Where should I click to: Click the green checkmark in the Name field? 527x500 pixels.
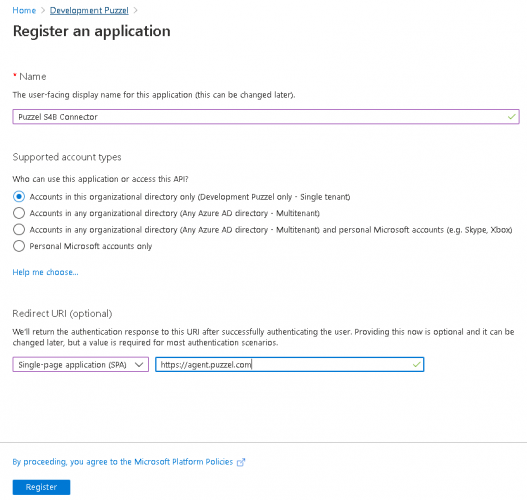511,117
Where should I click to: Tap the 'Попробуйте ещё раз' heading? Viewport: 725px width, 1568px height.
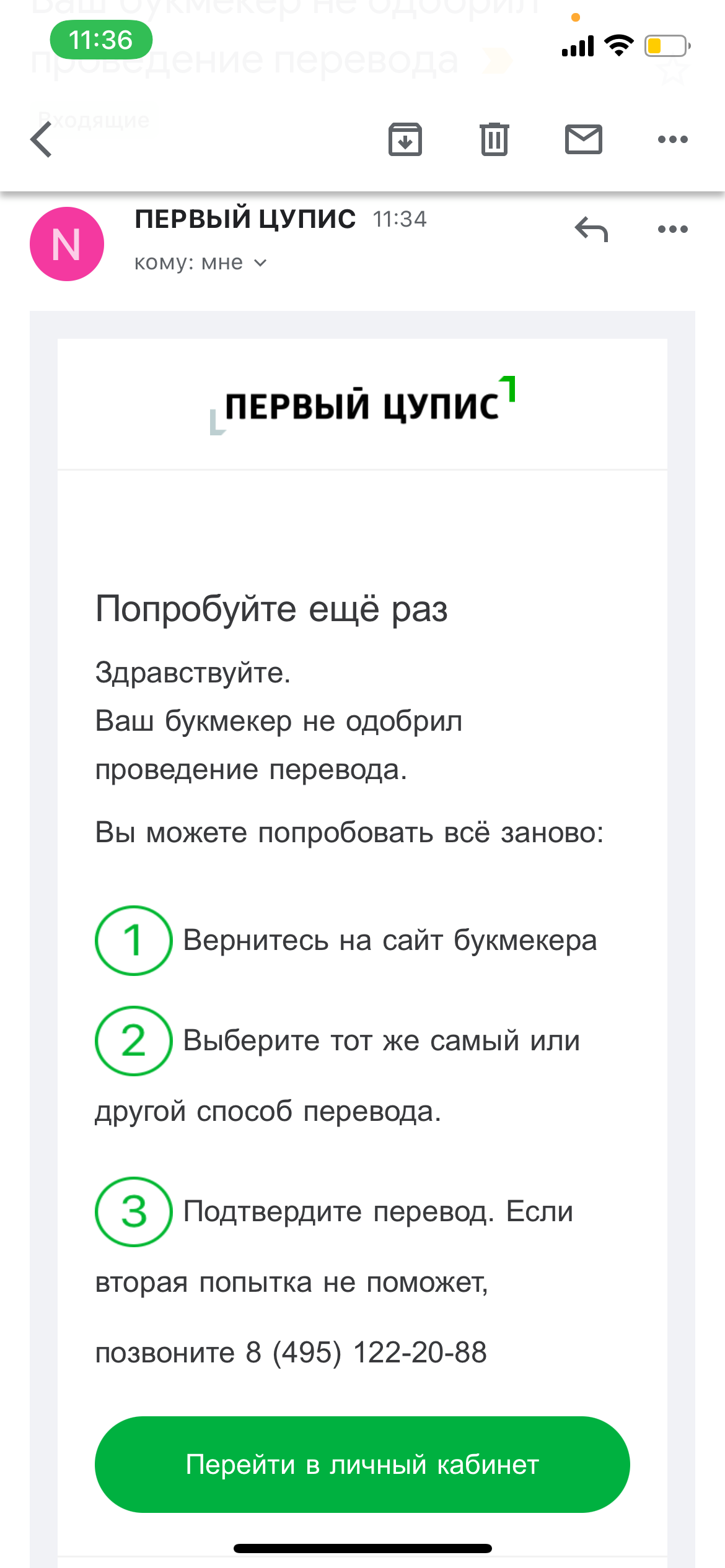(271, 609)
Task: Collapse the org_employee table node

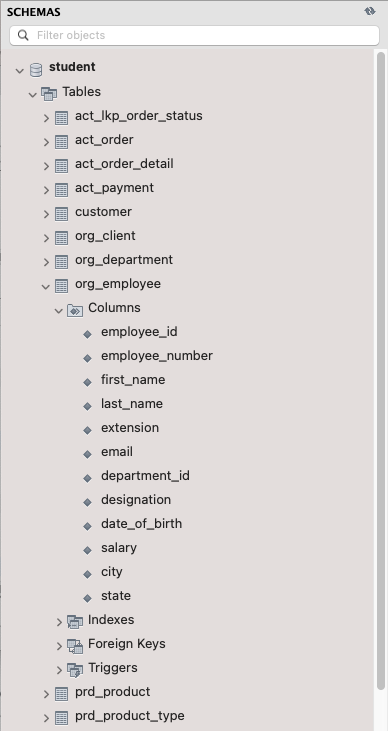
####################
=== EXERCISE ===
Copy the lines above word for word, leaving out the pictures.

=== THE OUTPUT ===
Where should I click to: Click the green checkmark in the Name field? 527x500 pixels.
511,117
Where should I click to: Tap the 'Попробуйте ещё раз' heading? Viewport: 725px width, 1568px height.
(271, 609)
Task: Collapse the org_employee table node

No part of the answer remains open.